(TASK TO COMPLETE): Output the records as a two-column CSV with the headers text and answer, starting at the beginning of the records and ending after the line that contains "will tap(253, 516).". Write one row per record, placing its text and its answer each in a single quoted field with line breaks replaced by spaces.

━━━━━━━━━━

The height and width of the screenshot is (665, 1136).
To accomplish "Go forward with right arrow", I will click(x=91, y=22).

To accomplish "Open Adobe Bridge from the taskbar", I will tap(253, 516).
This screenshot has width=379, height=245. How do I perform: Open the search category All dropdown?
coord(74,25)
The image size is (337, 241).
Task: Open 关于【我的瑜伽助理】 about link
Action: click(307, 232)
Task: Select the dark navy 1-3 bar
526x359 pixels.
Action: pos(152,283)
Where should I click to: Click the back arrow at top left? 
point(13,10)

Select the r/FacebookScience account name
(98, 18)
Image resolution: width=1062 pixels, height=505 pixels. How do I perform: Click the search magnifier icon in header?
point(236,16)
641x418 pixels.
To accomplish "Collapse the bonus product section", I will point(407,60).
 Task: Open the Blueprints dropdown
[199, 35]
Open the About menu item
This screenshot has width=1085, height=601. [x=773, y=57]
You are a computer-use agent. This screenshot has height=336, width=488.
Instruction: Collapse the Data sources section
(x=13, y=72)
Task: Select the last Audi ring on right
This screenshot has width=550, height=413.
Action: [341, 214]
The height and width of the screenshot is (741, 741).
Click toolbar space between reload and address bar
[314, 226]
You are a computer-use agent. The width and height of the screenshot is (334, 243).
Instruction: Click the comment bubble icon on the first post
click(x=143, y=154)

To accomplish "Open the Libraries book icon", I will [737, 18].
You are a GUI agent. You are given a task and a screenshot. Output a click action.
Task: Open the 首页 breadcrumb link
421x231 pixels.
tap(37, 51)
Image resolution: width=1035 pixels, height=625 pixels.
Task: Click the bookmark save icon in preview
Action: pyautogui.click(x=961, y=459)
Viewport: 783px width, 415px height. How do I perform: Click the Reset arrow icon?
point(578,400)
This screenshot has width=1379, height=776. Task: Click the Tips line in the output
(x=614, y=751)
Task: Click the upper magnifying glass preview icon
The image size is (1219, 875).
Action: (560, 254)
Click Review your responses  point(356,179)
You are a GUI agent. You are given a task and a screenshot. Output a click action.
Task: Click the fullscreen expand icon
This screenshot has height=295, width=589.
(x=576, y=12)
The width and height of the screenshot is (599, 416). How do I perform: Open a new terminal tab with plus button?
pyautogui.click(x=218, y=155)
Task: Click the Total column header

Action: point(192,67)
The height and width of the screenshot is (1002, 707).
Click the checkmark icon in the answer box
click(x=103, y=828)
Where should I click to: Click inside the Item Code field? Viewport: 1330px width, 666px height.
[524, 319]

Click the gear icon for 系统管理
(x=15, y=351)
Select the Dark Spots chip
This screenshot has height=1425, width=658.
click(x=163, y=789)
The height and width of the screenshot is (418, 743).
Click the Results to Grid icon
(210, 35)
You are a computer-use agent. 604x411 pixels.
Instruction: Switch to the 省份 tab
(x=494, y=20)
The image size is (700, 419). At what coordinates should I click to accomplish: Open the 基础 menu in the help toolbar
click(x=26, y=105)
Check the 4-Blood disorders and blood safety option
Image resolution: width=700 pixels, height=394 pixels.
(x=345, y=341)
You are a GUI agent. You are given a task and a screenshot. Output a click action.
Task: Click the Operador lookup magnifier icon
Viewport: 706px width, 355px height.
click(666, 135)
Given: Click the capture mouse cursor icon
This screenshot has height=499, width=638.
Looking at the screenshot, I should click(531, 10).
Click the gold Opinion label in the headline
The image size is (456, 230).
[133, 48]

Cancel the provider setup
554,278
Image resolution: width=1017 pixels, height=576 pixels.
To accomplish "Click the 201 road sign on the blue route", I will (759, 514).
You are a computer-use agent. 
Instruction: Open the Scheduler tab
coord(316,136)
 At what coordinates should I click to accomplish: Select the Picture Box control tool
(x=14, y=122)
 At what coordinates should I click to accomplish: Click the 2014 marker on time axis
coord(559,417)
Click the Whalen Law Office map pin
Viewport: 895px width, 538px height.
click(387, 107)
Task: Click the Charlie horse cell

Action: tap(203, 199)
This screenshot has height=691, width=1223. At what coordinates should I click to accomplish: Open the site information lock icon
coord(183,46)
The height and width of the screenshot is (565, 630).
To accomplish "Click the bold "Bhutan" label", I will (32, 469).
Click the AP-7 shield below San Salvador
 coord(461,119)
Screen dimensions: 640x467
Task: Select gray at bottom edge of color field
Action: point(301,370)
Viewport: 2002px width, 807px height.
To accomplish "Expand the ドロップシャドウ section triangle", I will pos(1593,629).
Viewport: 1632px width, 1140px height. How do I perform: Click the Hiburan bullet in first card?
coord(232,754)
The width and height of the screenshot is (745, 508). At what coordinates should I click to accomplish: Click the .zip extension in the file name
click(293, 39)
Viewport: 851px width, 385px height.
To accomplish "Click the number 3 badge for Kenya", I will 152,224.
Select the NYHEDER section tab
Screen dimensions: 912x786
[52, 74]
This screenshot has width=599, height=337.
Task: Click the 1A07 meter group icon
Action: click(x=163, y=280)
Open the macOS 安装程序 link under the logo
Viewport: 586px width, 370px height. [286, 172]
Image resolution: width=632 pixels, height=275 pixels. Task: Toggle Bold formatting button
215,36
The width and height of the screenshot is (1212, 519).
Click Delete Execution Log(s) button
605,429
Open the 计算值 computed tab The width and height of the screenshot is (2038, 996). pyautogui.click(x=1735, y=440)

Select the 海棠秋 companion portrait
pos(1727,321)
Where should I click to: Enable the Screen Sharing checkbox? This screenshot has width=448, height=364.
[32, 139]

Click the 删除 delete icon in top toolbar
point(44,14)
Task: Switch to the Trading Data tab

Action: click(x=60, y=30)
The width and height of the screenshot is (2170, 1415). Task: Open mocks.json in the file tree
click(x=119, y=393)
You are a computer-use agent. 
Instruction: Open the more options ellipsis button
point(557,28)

━━━━━━━━━━

(WRITTEN RESPONSE):
text,answer
"The height and width of the screenshot is (665, 1136). To accomplish ""Go forward with right arrow"",","I will click(x=91, y=22)."
"To accomplish ""Open Adobe Bridge from the taskbar"",","I will tap(253, 516)."